Unlike traditional coffeehouses of the era, the Hindoostane Coffee House dared to redefine food. Patrons had the opportunity to indulge in the age-old tradition of smoking hookah while savoring authentic Indian dishes meticulously prepared by top chefs from India. It even extended to the comfort of patrons' homes with a convenient home delivery service at that time.
Dean Mahomed's entrepreneurial zeal faced formidable challenges, culminating in the closure of the Hindoostane Coffee House in 1812 due to bankruptcy.
The winding up of this pioneering establishment marked a hiatus in London's culinary landscape, with Indian eateries conspicuously absent for the ensuing eight decades. According to an article in the Friday Times, it wasn't until the 20th century that the resurgence of Indian cuisine began to take shape.
1911 witnessed a revival with the inauguration of Salut-e-Hind in Holborn, heralding a new era of Indian gastronomy in London. The subsequent decades saw the emergence of iconic establishments such as The Kohinoor in Roper Street and Curry Cafe in Commercial Street during the 1920s.
Dean Mahomed, the pioneering entrepreneur behind London's first Indian restaurant, passed away in Brighton in February 1851 at the age of 91, leaving behind a rich and multifaceted legacy.

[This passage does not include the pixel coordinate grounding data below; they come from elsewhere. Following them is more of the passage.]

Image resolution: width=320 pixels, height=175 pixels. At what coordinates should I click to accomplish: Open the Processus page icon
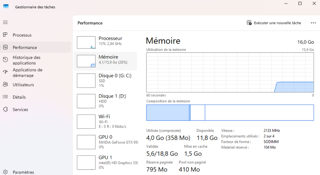5,35
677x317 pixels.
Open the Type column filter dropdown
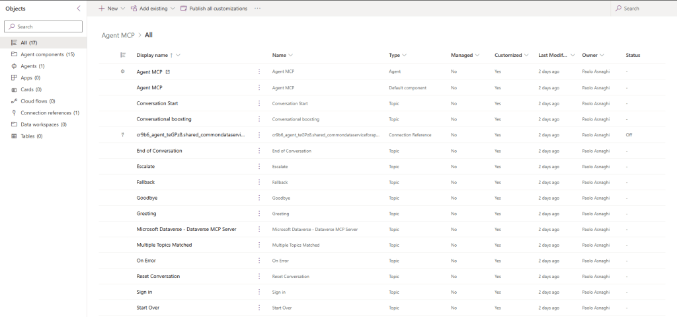(404, 55)
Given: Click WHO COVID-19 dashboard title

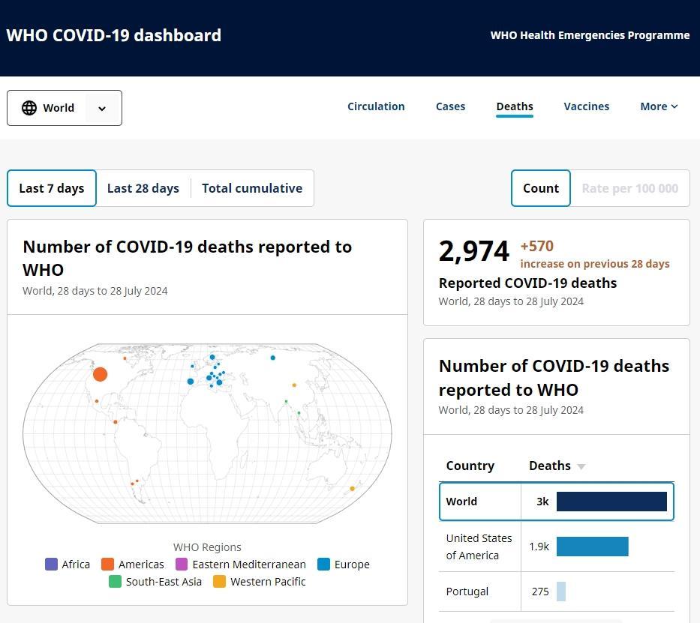Looking at the screenshot, I should pos(113,35).
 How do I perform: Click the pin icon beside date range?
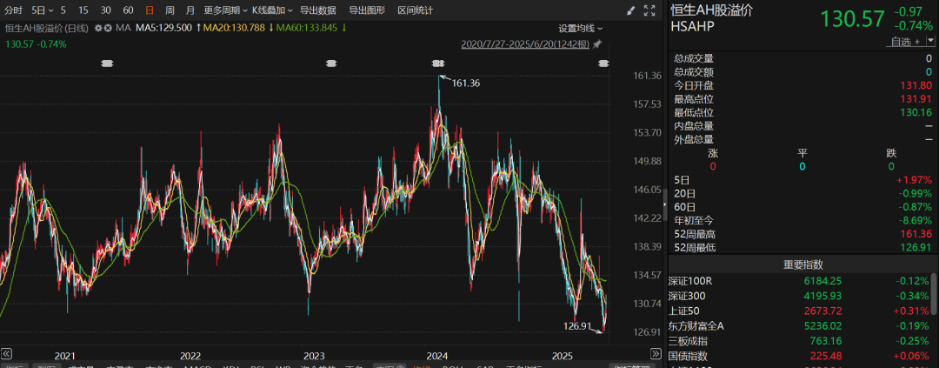[x=596, y=43]
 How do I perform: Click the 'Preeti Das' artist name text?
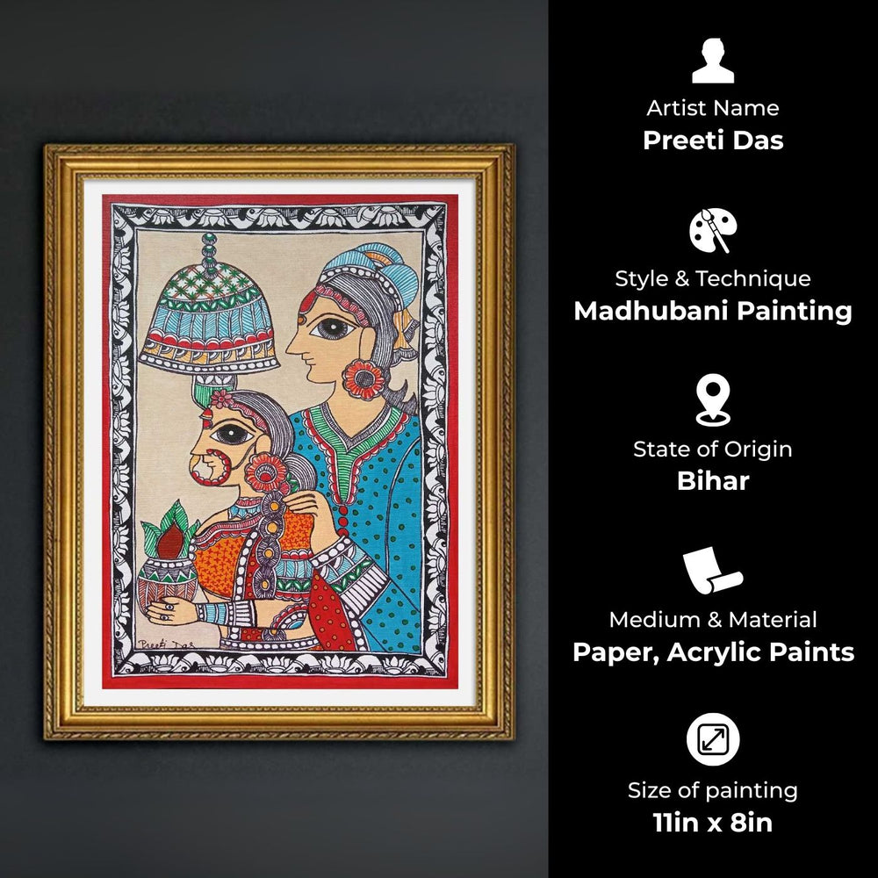tap(713, 140)
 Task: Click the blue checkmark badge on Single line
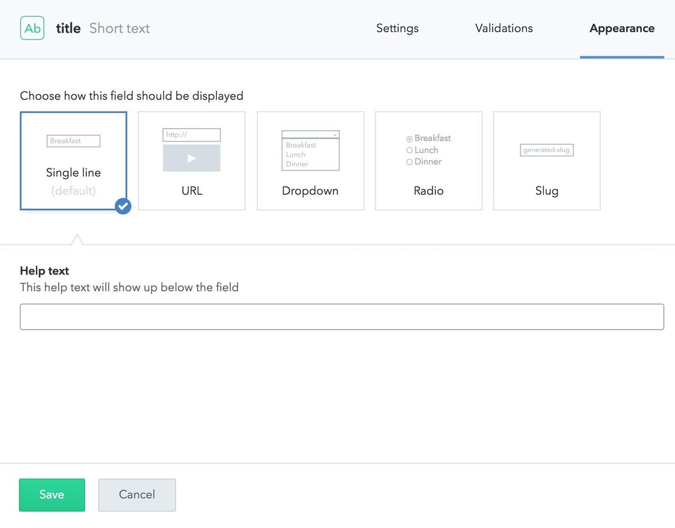pyautogui.click(x=123, y=206)
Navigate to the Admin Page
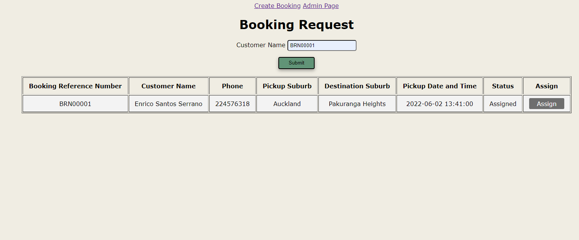Image resolution: width=579 pixels, height=240 pixels. (320, 6)
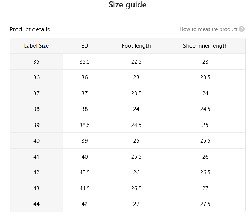The height and width of the screenshot is (216, 249).
Task: Select label size 44 cell
Action: click(x=37, y=204)
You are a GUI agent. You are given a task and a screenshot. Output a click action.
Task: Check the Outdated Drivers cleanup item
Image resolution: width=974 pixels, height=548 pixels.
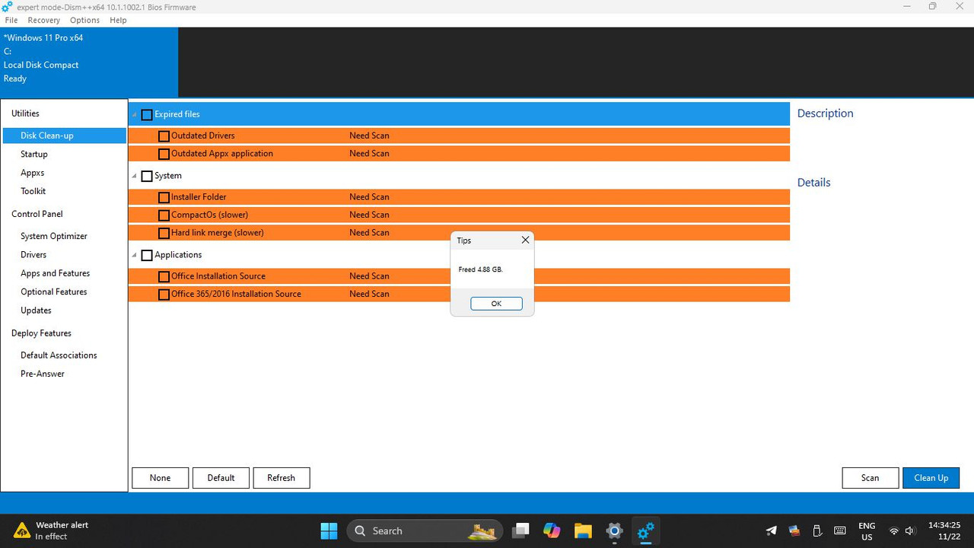(x=164, y=135)
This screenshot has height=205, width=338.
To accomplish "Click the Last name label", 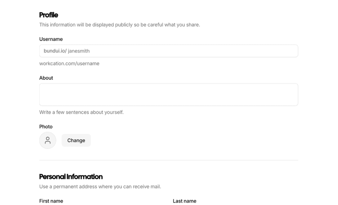I will (x=185, y=201).
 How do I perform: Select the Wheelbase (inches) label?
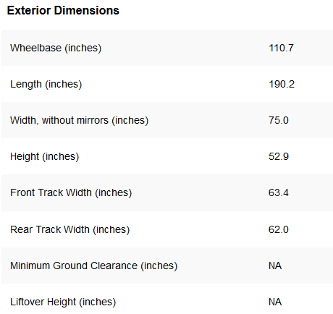pos(56,48)
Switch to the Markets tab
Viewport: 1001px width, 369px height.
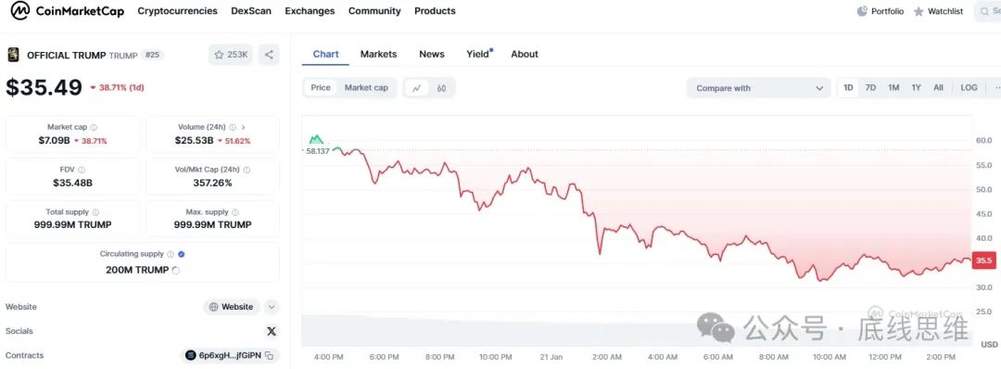point(378,55)
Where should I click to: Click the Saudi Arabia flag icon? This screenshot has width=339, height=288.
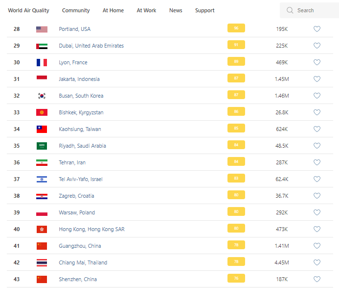(42, 146)
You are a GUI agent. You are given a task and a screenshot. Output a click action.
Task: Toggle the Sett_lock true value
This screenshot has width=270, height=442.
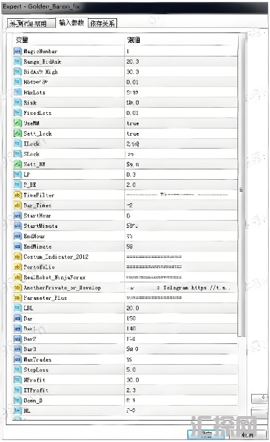181,134
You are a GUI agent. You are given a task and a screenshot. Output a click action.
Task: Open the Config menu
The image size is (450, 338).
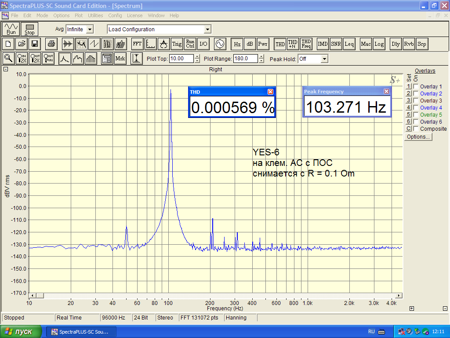(115, 15)
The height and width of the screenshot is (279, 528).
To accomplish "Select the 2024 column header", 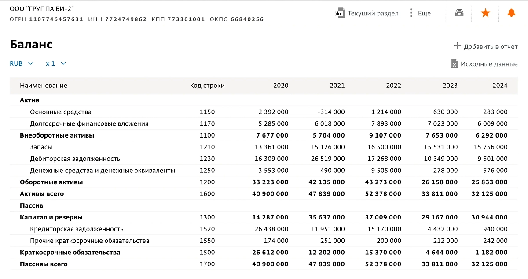I will tap(500, 85).
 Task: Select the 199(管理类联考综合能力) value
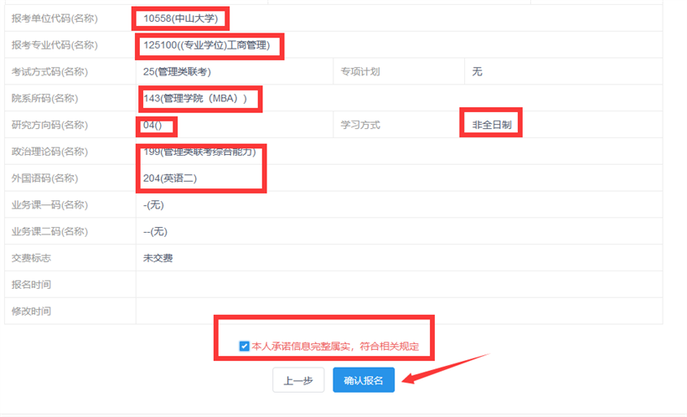coord(204,152)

Not only was he the trailblazer who introduced Indian cuisine to the British palate, but he also holds the distinction of being the first Indian writer in English.
It is perhaps upon the foundation laid by such pioneers that contemporary British culture now embraces Indian cuisine, with dishes like chicken tikka masala often heralded as quintessential to the nation's culinary identity.